## The task
In the listing below, find each line that holds the string "blue" and copy it.

## Source records
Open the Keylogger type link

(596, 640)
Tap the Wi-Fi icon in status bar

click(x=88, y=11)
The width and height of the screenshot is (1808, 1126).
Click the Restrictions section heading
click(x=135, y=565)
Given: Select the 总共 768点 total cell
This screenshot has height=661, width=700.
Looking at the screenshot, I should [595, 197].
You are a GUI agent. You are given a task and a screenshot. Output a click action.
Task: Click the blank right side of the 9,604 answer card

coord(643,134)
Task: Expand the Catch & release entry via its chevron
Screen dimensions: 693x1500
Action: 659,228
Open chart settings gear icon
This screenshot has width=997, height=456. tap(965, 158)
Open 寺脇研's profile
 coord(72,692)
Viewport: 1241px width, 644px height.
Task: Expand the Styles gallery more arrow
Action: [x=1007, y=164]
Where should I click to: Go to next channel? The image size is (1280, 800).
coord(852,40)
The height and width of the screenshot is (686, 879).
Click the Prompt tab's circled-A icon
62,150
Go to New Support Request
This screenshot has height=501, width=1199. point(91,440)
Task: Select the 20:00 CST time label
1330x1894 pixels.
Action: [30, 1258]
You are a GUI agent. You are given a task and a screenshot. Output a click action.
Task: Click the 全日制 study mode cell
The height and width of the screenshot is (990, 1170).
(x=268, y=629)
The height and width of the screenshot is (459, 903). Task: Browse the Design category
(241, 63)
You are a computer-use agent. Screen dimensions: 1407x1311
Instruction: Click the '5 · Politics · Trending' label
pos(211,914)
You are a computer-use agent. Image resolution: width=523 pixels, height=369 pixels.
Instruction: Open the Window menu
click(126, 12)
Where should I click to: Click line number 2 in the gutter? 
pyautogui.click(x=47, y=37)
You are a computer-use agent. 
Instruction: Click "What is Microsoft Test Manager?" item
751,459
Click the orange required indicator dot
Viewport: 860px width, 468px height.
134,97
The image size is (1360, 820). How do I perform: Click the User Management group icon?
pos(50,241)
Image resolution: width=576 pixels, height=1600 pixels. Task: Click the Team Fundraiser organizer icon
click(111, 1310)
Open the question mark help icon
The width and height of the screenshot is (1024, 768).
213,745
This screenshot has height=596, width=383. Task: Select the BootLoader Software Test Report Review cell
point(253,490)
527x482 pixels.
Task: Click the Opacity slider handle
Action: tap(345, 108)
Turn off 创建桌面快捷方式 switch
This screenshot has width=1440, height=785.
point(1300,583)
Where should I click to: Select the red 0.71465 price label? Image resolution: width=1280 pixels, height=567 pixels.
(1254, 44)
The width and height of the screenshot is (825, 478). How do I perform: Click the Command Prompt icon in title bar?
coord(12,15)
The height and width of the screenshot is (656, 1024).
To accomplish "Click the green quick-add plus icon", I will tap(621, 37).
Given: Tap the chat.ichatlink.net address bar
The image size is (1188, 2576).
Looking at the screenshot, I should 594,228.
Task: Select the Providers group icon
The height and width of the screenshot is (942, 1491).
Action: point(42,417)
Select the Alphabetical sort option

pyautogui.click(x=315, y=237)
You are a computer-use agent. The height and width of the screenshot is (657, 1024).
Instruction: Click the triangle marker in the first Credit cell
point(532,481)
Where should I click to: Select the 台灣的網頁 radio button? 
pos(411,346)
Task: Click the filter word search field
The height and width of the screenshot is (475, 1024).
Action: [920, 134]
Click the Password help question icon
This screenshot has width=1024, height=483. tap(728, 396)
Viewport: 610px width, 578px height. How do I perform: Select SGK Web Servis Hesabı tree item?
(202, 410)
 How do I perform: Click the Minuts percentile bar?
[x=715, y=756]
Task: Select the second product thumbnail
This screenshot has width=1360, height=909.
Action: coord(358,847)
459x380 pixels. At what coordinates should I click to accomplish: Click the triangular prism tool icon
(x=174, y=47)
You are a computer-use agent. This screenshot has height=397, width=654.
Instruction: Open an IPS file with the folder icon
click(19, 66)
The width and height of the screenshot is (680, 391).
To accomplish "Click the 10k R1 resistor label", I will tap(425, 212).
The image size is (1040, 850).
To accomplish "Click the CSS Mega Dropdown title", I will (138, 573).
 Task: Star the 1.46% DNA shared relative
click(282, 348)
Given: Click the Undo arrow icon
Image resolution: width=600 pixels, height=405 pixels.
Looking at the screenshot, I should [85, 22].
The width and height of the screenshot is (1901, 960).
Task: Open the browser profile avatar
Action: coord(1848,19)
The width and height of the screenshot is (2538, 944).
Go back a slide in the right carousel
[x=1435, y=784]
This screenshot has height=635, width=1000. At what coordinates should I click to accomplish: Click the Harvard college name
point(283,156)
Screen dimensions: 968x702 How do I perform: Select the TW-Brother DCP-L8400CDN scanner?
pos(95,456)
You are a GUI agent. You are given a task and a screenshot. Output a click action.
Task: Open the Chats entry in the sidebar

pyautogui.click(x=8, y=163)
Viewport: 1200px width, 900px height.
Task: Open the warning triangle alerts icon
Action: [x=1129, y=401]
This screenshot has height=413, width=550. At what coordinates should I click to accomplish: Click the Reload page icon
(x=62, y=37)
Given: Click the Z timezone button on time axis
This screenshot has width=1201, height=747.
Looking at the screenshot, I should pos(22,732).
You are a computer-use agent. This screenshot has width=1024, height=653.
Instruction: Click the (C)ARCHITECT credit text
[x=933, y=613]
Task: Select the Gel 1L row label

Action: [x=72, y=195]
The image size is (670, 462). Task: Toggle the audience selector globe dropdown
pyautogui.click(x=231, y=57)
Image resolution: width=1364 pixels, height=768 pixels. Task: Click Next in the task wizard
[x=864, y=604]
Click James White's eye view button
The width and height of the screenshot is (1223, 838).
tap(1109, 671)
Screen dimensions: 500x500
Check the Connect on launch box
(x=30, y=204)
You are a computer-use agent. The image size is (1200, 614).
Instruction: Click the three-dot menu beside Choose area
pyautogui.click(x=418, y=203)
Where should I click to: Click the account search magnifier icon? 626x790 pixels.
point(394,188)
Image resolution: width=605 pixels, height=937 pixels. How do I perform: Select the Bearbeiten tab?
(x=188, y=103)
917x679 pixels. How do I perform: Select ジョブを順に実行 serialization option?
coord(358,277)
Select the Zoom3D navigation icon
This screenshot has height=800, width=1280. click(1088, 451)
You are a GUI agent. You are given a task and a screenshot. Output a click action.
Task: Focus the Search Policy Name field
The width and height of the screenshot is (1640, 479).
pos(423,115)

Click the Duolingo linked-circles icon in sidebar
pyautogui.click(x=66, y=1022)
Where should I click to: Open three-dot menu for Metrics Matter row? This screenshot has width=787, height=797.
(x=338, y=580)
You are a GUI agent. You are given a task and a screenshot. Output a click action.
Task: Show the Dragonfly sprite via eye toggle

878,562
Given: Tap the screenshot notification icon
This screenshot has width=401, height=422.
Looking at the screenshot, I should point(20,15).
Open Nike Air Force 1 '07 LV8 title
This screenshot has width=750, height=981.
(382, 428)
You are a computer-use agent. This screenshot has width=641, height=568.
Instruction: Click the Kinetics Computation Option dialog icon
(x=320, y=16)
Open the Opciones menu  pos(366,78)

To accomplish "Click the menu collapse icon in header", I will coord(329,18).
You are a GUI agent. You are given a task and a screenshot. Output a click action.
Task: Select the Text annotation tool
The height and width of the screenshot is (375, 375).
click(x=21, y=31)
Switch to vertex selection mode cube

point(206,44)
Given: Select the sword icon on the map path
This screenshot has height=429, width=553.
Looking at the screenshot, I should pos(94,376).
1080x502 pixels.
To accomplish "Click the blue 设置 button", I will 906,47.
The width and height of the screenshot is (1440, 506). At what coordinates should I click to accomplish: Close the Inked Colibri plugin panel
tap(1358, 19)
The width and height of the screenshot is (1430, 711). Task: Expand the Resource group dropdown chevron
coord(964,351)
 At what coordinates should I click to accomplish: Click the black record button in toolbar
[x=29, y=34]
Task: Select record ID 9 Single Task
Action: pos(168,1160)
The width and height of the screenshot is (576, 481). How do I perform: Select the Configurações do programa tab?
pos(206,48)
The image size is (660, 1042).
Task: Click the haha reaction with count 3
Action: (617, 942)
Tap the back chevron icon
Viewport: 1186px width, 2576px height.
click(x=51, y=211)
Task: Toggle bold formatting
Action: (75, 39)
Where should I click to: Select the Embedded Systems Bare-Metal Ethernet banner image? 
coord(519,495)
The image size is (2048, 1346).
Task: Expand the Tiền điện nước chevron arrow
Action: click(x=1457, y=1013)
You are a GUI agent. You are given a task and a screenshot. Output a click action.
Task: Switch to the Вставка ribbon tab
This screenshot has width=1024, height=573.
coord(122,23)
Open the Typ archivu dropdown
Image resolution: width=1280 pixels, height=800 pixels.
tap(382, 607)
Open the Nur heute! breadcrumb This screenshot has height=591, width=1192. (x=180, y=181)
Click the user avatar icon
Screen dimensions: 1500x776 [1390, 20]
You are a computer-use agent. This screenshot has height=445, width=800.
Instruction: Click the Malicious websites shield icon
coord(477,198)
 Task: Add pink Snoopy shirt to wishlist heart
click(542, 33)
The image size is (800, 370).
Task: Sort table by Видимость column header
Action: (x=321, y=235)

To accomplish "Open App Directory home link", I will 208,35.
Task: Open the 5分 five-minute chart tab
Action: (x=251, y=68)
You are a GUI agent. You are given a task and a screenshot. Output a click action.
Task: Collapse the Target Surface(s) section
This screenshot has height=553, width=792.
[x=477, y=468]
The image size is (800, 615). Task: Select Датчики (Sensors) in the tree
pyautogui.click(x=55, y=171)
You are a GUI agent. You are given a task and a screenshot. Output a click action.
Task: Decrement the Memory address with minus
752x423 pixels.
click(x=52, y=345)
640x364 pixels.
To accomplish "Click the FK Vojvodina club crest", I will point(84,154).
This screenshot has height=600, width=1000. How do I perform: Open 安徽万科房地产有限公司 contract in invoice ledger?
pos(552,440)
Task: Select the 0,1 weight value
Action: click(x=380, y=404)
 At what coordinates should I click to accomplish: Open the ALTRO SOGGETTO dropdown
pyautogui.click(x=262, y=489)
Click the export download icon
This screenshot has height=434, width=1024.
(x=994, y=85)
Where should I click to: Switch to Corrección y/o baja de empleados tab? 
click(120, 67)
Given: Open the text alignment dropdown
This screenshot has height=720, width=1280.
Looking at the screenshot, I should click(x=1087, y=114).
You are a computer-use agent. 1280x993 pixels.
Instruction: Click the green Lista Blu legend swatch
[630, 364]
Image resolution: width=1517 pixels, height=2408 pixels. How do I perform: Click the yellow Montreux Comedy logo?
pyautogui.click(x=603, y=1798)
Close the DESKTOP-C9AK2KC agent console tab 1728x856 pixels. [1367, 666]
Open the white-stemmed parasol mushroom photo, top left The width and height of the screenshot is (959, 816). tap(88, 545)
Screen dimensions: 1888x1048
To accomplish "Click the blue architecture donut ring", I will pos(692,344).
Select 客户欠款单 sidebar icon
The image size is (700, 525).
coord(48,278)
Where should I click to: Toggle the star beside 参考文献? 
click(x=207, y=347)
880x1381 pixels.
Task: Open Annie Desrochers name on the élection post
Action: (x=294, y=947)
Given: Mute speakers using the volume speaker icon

## Result for this exercise
To accomplish "Click the blue 设置 button", I will 906,47.
To accomplish "Click the blue architecture donut ring", I will pos(692,344).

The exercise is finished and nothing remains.